A Night of Old and Rare at French Louie

August 31, 2015 Leave a comment
There are worse ways to end an evening.

There are worse ways to end an evening.

Been so buried under the retail business, that I’ve been quite neglectful of these pages this month. But I was sitting at French Louie, after a long day/week/month, enjoying some lovely rare bottles that have been in my Coravin stash. I have had nothing but fun and success with my Coravin, since realizing how important it is to keep the cork wet (from the inside) at all times, when not actively extracting. I did, however, make a couple of cases worth of extremely fine vinegar figuring this out. Overall, the Coravin is unquestionably the best money I’ve spent on my greater wine enjoyment since buying my first VacuVin many many moons ago.

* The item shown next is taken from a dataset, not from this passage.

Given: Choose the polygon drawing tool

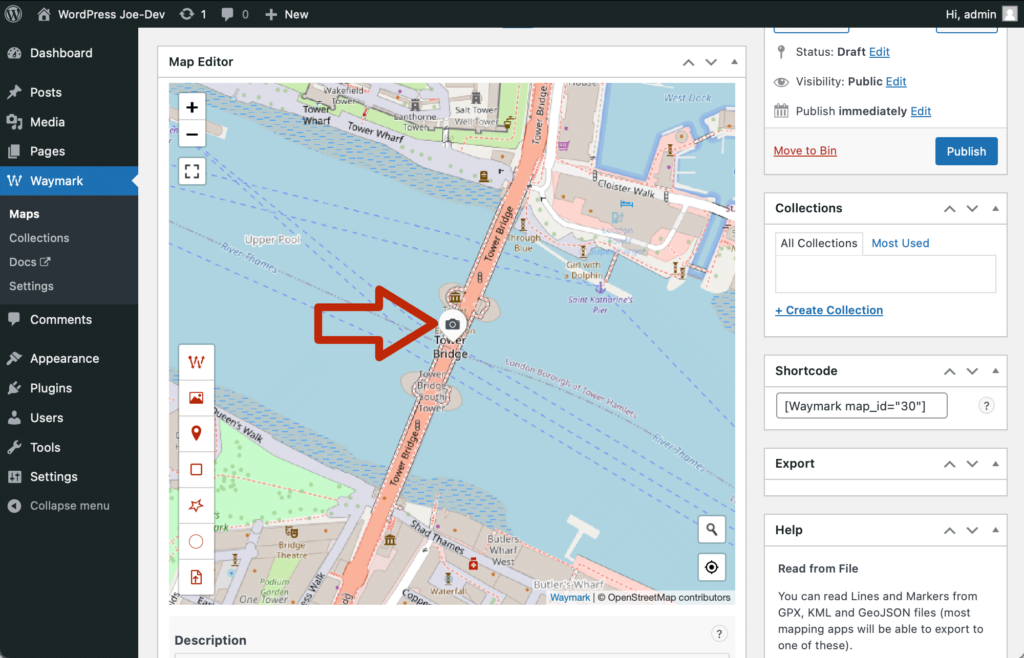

But back to French Louie; it’s late, and I’m sipping on a couple of pinot(s) and one of the finest Bordeaux style blends to pass my lips in recent memory. The Panther Creek Pinot Noir Shea Vineyard 1998 still has surprising weight, fruit, and acidity. It shows a lightly funky/earthy nose and then long dry berry fruit, and almost piercing acidity that extends through a long finish, though it wanes mercifully toward the end. This wine is barely starting to show any age visually, though the weight of the palate feels mature, and the acid leads me to believe that my last bottle of this one has another decade to live, at least.

Some corks say more than others.

Some corks say more than others.

The Nicolas Potel Volnay Taille Pieds 1999 is damned close to a masterpiece, though this one’s peak drinking window has years left in it. Deep, but subdued dark berry fruit gives way to dry forest floor, into a pool of ancient woodland herbs; somehow both lush and dry. For the darker/bigger side of Burgundy, it doesn’t get much better.

The star of the show, besides the unbelievably pillowy chicken liver paté, was the Andrew Will Sorella 1996. Tasting this blind, I might have mistaken it for a world class Napa Cab, twice its age; like the finest of blends of best-in-class ’86 and ’87 Napa Cab/Merlot/Franc. Blood of the Earth in the glass, deep purple tinged opaque garnet (admittedly, I’m a little colorblind), showing some clouding, but zero oxidation. Tart dry cherries, shot through with dried herbs, black tea, subtle earthen minerality, distant woodsmoke all tumbling into a tapering rabbit-hole finish for days. It’s still juicy, but dry and fully mature; though there may be secondary and tertiary flavors still in its future. This is a very serious wine, in the midst- perhaps the autumn- of its peak drinking years.

There was no impetus, no occasion of note, sometimes you’ve just got to treat yourself to some of the rarest bottles within your reach.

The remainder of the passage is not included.